CVE-2021-21580

Vulnerability

Dell EMC iDRAC8 versions prior to 2.80.80.80 and iDRAC9 versions prior to 5.00.00.00 contain a content spoofing / text injection vulnerability. A specially crafted URL can inject arbitrary text into the iDRAC web interface, allowing an attacker to present a customized message that may appear legitimate to users [1].

Exploitation

An unauthenticated remote attacker can exploit this vulnerability by crafting a malicious URL containing injected text and tricking a user into clicking the link (user interaction required).
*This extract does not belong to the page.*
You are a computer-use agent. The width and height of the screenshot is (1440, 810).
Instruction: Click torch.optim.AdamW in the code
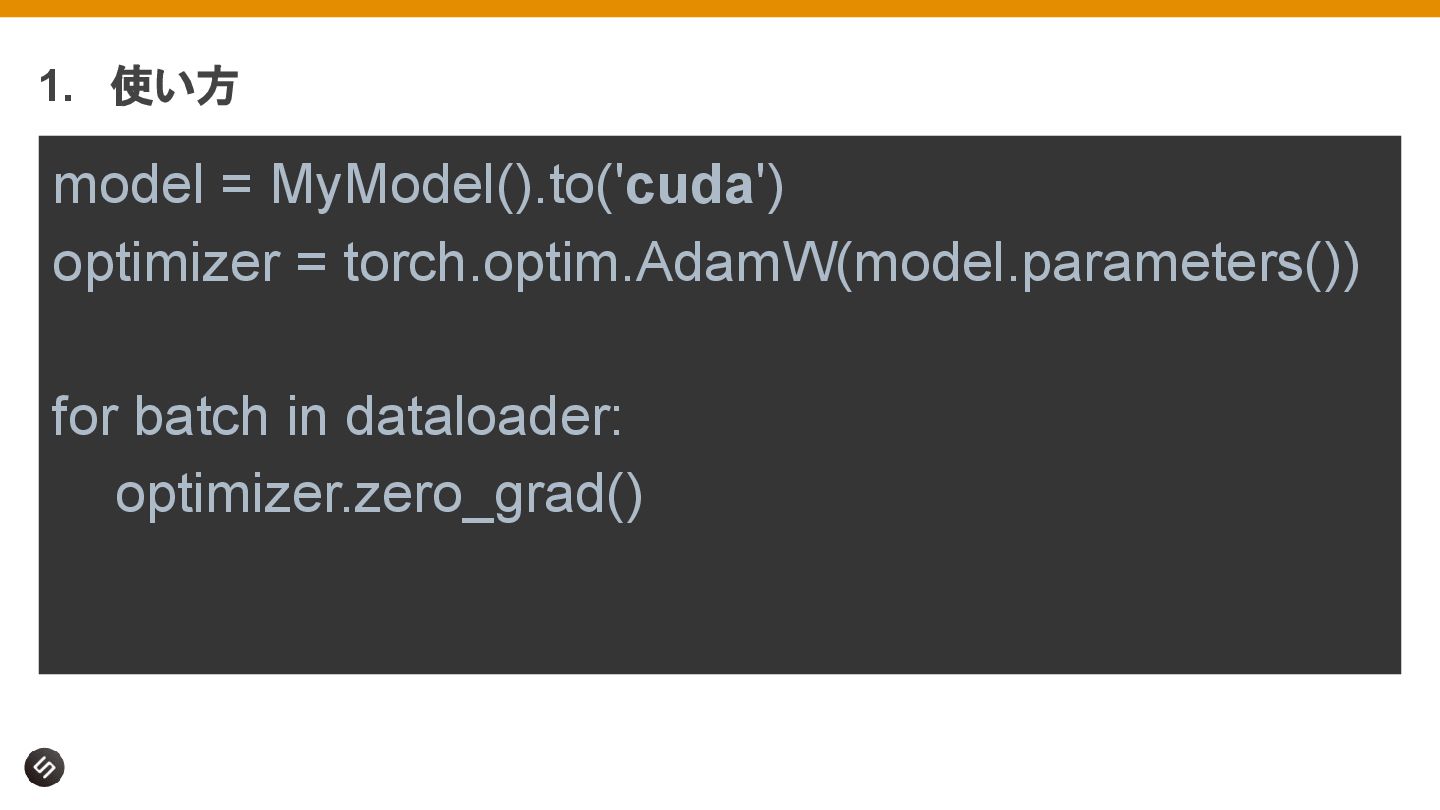[x=590, y=263]
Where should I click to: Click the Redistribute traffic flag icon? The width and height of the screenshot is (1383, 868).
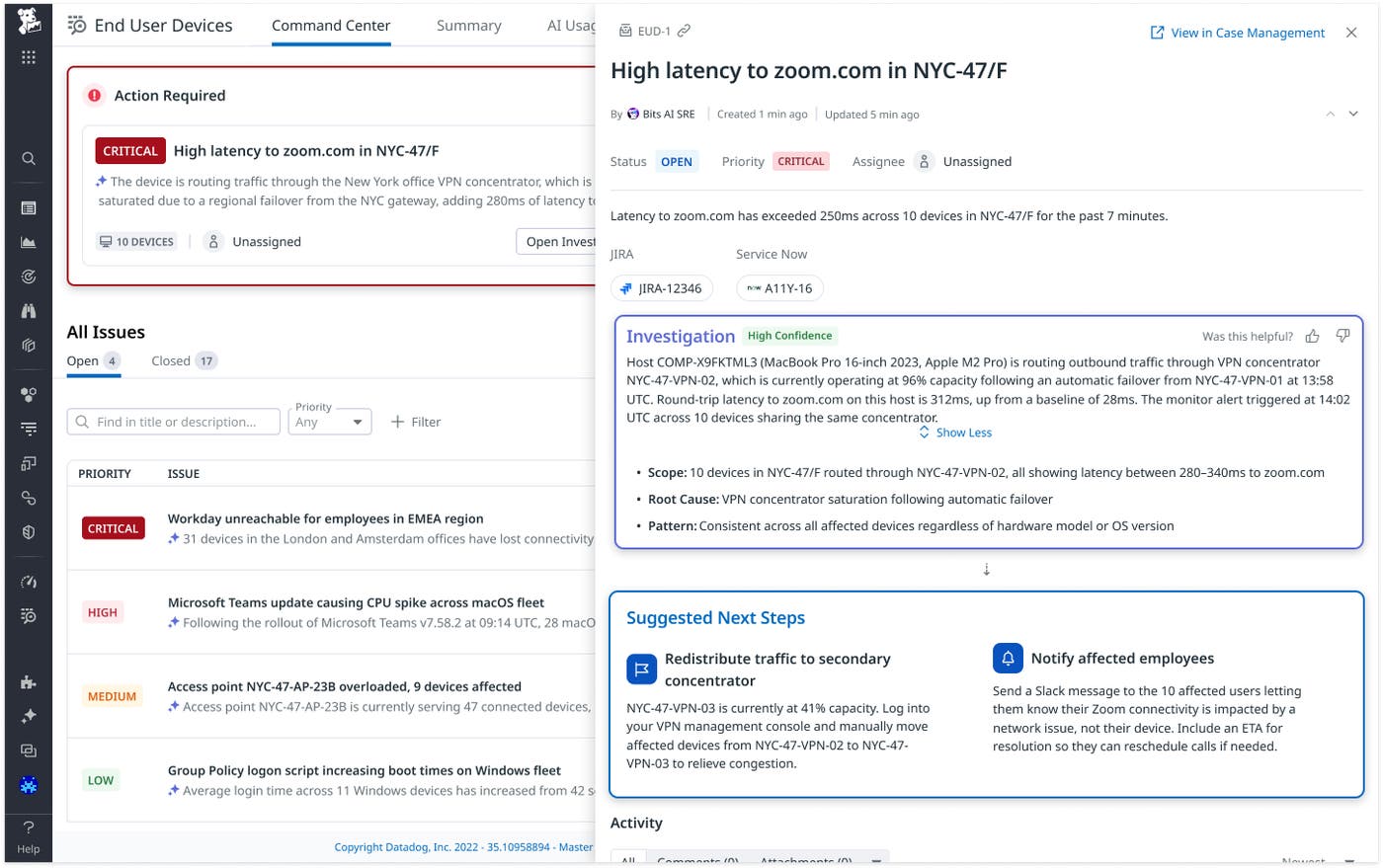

No prior authentication or network position is necessary beyond the ability to deliver the link to the victim. Once clicked, the iDRAC interface displays the attacker-controlled text [1].

Impact

Successful exploitation allows the attacker to display arbitrary text within the iDRAC web application, which can be used to phish users into believing the message is genuine. The CVSS v3.1 base score is 4.3 (Medium), with no impact on confidentiality or availability, only a low impact on integrity [1].

Mitigation

Dell has released firmware updates to address this vulnerability: iDRAC8 version 2.80.80.80 and iDRAC9 version 5.00.00.00. Users should update to these versions or later to mitigate the issue. No workarounds are documented; updating firmware is the recommended action [1].